Y es que el juego cuenta con un mazo de cartas más que suficiente como para garantizar la rejugabilidad del juego, teniendo que adaptarnos en cada ronda a las cartas entre las que podemos escoger en la fase de selección.

En cuanto a la escalabilidad, he jugado It’s a Wonderful World a 1, 2 y 4 jugadores y funciona estupendamente a ese rango, aunque a nivel personal lo prefiero a 4 para que la fase de draft sea más “movidita” y no tengamos tanto control sobre la mano de cartas.

El planteamiento desde la primera ronda es clave para hacer que nuestro Imperio sea próspero y así ir acelerando el ritmo de producción de recursos. Es por ello que la fase de draft juega un papel importante no solo cuando cogemos aquellas cartas que nos vienen bien, sino que además tendremos que tener en cuenta qué cartas le dejamos al jugador al que le pasaremos las restantes. Además, hay que tener presente que el mazo es enorme y hay muchos tipos de cartas, siendo posible que nunca nos entre la carta que buscamos o lo haga demasiado tarde. Es por ello que hay que tener una estrategia flexible y no centrarnos en que nos entren X cartas porque puede que nunca lleguen. Toca adaptarse, reorientar la estrategia con las opciones que tengamos y sacar puntos por donde sea para seguir creciendo. ¿Qué gracia tendría que nos fueran entrando las cartas que mejor nos vienen en cada momento no?

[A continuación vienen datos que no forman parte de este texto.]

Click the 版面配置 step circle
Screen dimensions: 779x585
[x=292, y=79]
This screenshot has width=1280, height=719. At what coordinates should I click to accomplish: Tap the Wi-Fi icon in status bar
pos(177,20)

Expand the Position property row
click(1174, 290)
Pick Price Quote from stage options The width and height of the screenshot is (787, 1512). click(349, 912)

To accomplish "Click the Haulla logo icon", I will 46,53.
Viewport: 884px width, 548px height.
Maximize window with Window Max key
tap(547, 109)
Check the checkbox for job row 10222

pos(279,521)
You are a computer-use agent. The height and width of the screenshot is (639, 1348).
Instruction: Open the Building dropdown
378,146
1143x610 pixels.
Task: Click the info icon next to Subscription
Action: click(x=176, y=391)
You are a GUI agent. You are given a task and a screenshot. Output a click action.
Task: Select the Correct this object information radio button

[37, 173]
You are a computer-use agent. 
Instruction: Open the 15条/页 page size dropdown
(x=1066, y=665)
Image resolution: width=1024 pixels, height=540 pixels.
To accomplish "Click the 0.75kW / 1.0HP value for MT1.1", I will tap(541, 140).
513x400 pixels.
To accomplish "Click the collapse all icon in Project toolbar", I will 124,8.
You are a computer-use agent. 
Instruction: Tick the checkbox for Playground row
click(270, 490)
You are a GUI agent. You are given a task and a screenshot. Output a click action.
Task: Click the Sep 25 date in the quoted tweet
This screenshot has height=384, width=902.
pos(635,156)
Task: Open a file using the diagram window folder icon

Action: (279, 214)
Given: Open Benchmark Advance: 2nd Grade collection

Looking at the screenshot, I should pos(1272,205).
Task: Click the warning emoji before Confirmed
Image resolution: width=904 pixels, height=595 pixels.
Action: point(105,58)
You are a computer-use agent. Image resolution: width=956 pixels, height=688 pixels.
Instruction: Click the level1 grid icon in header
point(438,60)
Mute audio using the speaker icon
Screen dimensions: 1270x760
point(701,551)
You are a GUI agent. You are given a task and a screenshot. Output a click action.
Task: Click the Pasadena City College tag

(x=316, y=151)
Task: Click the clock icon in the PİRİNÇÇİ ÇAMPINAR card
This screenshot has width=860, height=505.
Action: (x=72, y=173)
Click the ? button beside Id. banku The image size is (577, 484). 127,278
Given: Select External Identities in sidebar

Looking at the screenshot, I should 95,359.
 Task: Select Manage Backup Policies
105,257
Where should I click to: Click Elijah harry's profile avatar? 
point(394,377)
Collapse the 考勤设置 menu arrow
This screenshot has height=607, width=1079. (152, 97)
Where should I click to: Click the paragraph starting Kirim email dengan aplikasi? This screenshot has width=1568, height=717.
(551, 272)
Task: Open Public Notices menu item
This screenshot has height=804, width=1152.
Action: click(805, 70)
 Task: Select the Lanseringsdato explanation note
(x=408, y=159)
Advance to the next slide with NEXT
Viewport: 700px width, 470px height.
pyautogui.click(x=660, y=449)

Estar pendientes de a qué van los demás jugadores nos ayudará a optimizar nuestro Imperio, pero al jugar todos al mismo tiempo es probable que extendamos en demasía las rondas mirando las zonas de juego de cada jugador y sobretodo qué cogen en el draft. Está bien observar qué hacen los demás pero no nos vayamos al extremo del AP que nos conocemos.

Sí, es un juego sencillo con un toque de complejidad al tener que estar vigilando las acciones de los demás e impedir que se hagan con ciertas cartas que les puedan impulsar en el marcador final, lo que lo convierte en un título muy entretenido que voy a seguir sacando con frecuencia a mesa.

Pros

  • Dinamismo: cada vez soy más fan de los juegos que carecen de entreturno y que hacen que las partidas sean más dinámicas… y si evitamos que algunos saquen los móviles durante la partida eso que me llevo.
  • Sencillez: nos encontramos con un juego simple pero con la suficiente profundidad como para que los jugones más duretes lo disfruten.
  • Rejugabilidad: el juego cuenta con un buen mazo de cartas dando lugar a partidas totalmente diferentes en función de las cartas que nos vayan entrando, siendo difícil repetir una estrategia de una partida a otra.

Contras

  • Empezar con mal pie: este It’s a Wonderful World se juega en apenas 4 rondas y a medida que pasamos de ronda nuestra capacidad de producir recursos crece a un ritmo asombroso, por lo que si nos despistamos al principio de la partida nos podemos quedar descolgados.
  • AP: la carencia de entreturno frena el AP que pueda generarse, pero no impide que de una fase a otra haya algún jugador que se quede midiendo con escuadra y cartabón cómo optimizar su Imperio.
  • Tamaño del tablero: las zonas habilitadas para las fichas de personaje tienen el tamaño justo para colocarlas en 6 pilas, si hubiera sido un pelín más grandes hubiera sido genial.

Mi veredicto para It’s a Wonderful World

La reseña de este It’s a Wonderful World llega a su fin, un juego sencillo, rápido de jugar y muy divertido al que le tenía muchas ganas y que ha encajado muy bien en los grupos de juego en los que he podido jugarlo. Ya solo queda empezar la campaña “Guerra o Paz”, pero de eso ya hablaremos en otra reseña. Con todo esto, este It’s a Wonderful World se lleva mi emblema de juego recomendado.